Text:
Made of glass, metal and wood, this extraordinary building, elliptical in shape and exceptionally sized, was inaugurated in 1999. It was designed like a ship whose prow is slicing through water. Ideally located on the banks of the Ill River, it enjoys maximum visibility. Beautifully illuminated at night, it is impressive and imposing. Its inner courtyard is a masterpiece of curves. In addition to its vast hemicycle with over 800 seats, it contains 1,100 offices and 18 committee rooms distributed across a surface area of 220,000 sq. metres, on 20 floors!
In the Simone Veil Parlamentarium, with its 360° cinema and touchscreen tables, you can explore the role and operation of the European Parliament.
To find out more about visiting the Hemicycle and Parlamentarium, go to the website of the European Parliament.

Recorded information:
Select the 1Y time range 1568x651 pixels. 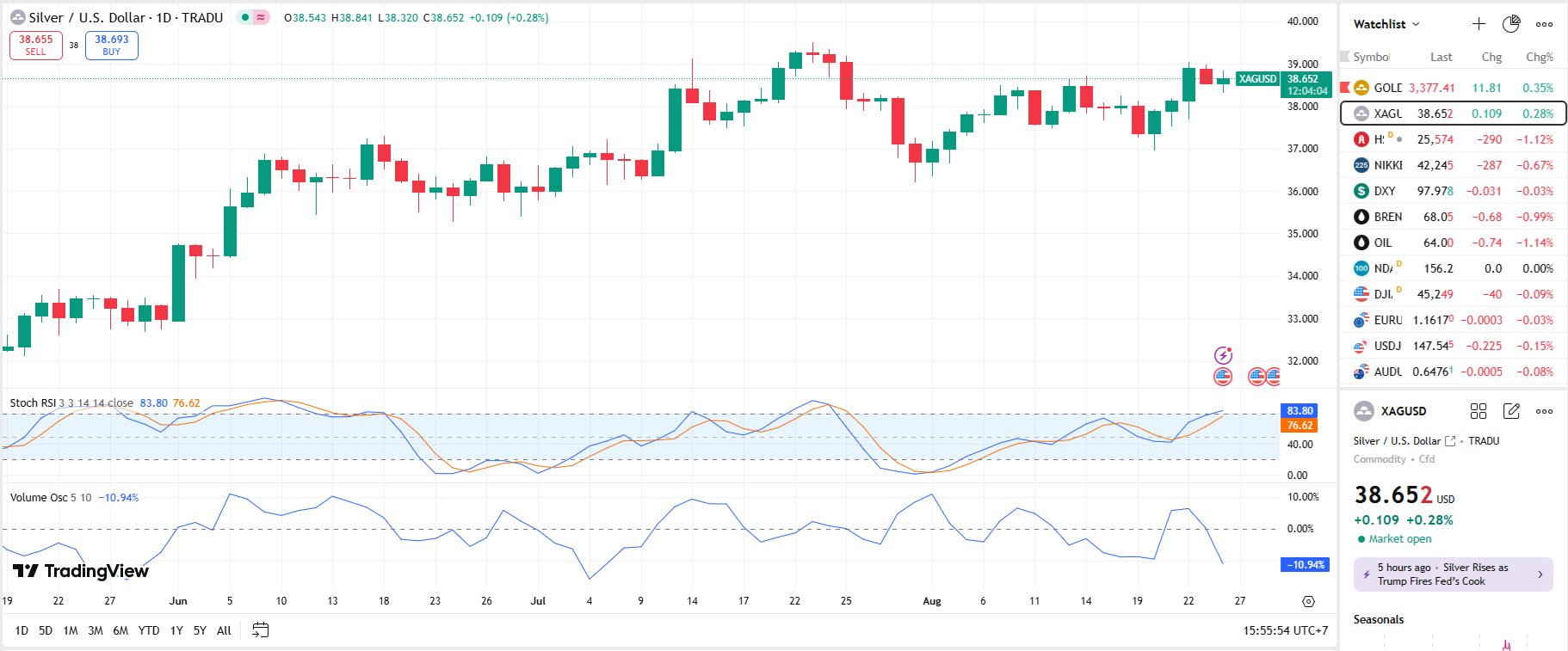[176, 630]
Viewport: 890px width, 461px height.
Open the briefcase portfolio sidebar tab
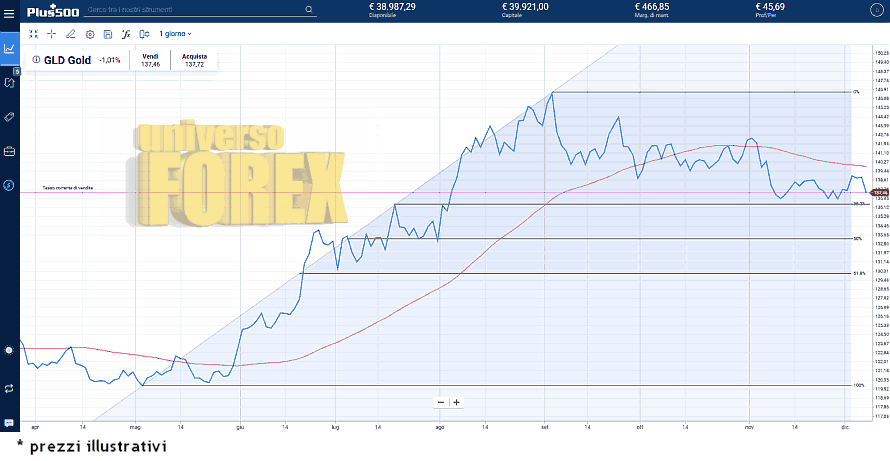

...

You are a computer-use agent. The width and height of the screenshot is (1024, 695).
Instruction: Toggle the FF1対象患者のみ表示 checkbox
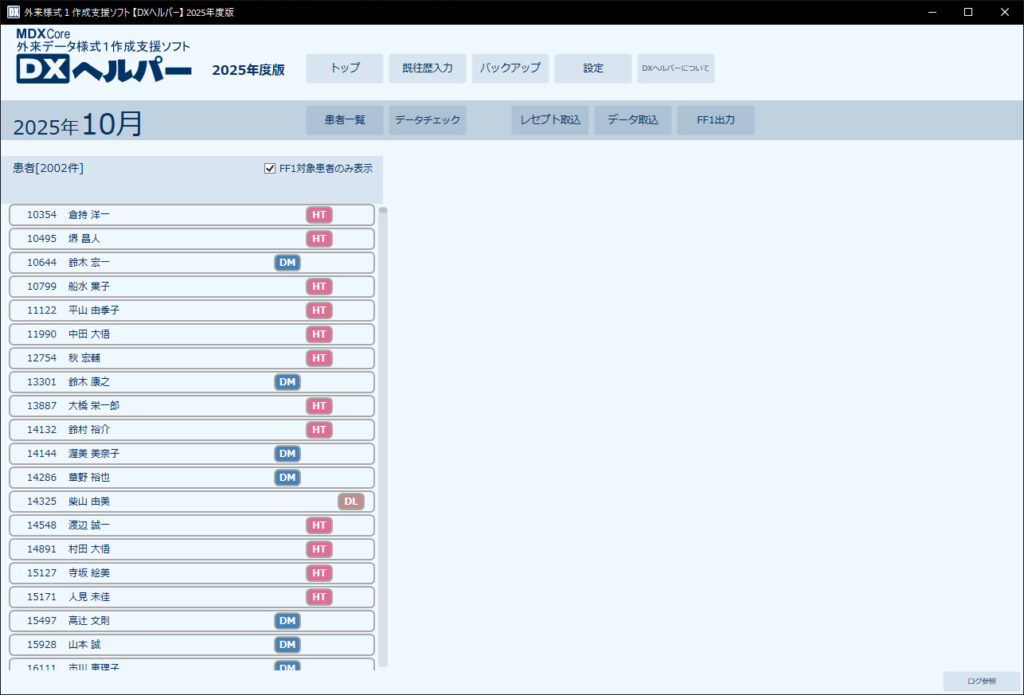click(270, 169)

...

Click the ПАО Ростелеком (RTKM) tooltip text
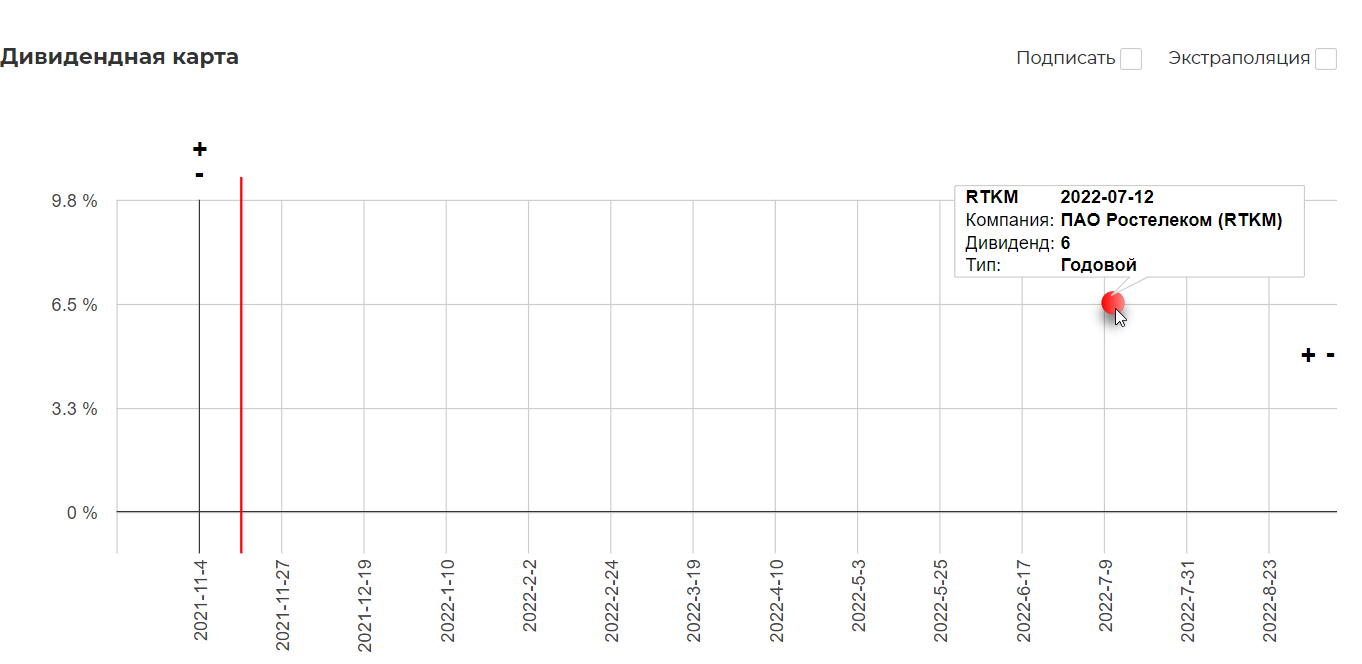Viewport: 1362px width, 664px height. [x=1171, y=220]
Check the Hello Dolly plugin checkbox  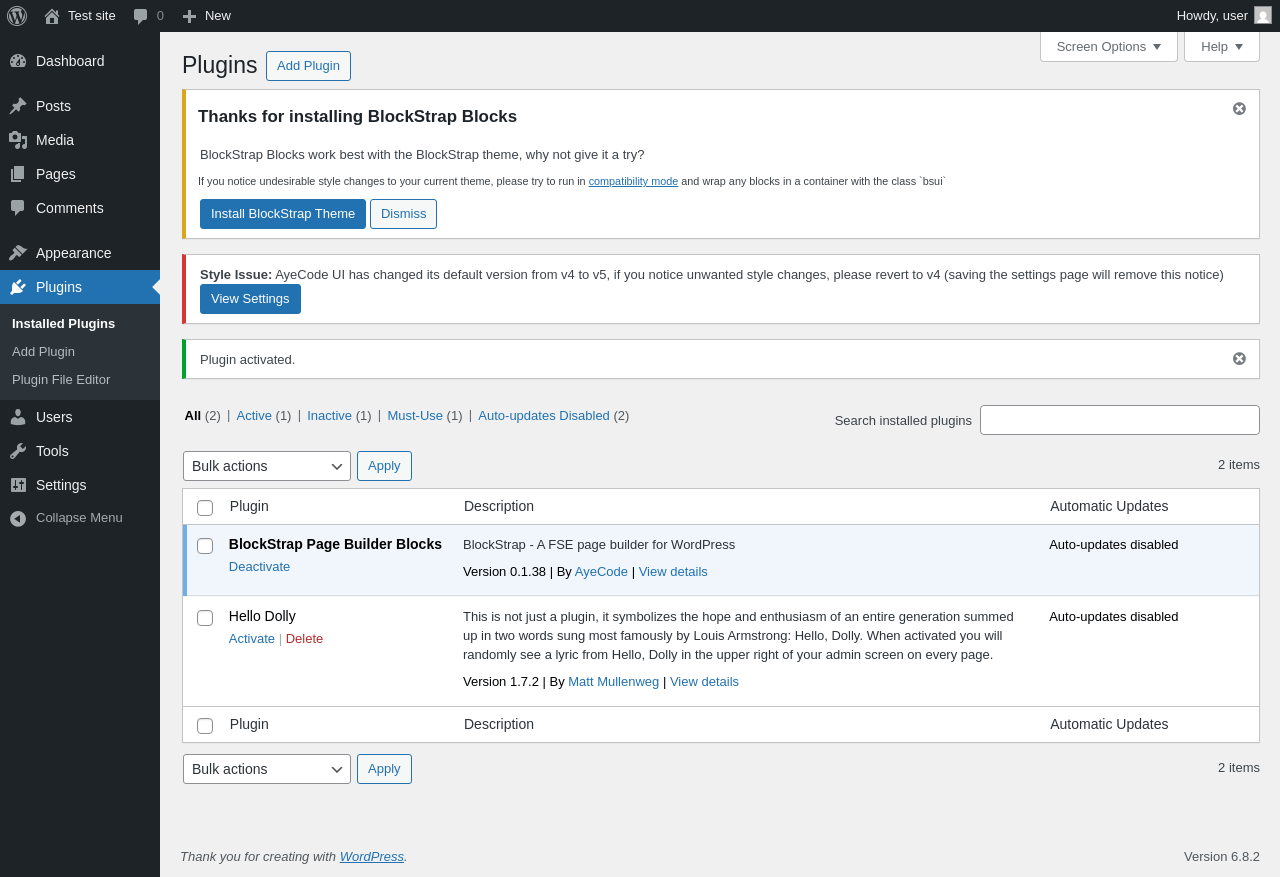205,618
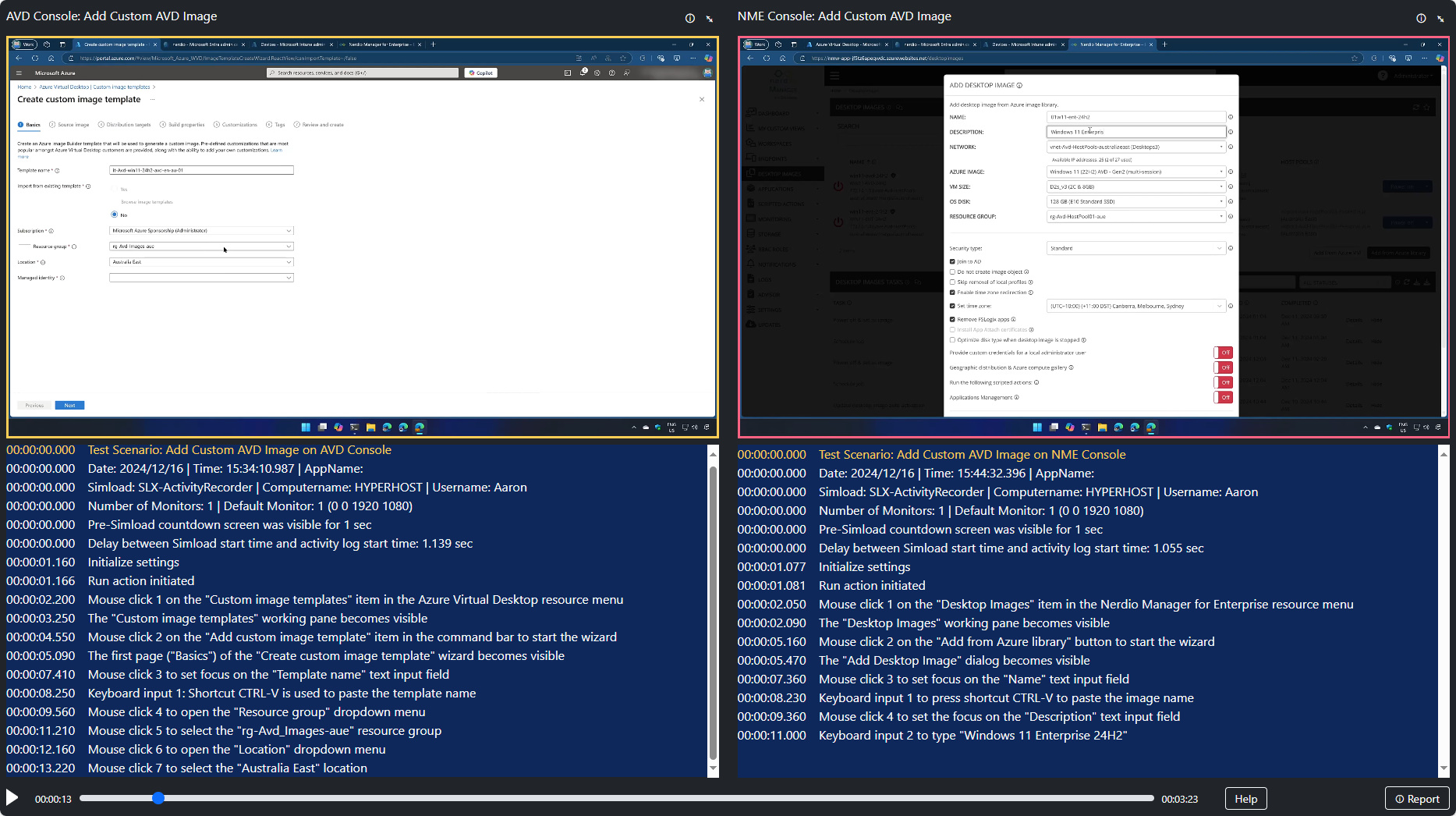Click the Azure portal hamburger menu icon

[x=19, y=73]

Work task A: Print the part of the text about the Parliament building starting with "In the Simone" and going on through "website of the European Parliament.".
Work task B: Which materials is the building made of, according to the text about the Parliament building? List them all.
Work task C:
Answer these from the text about the Parliament building:
(i) In what year was the building inaugurated?
(ii) How many committee rooms does it contain?
(iii) Where can you explore the role and operation of the European Parliament?

Task answer A:
In the Simone Veil Parlamentarium, with its 360° cinema and touchscreen tables, you can explore the role and operation of the European Parliament.
To find out more about visiting the Hemicycle and Parlamentarium, go to the website of the European Parliament.

Task answer B: Glass, metal, wood

Task answer C:
(i) 1999
(ii) 18
(iii) In the Simone Veil Parlamentarium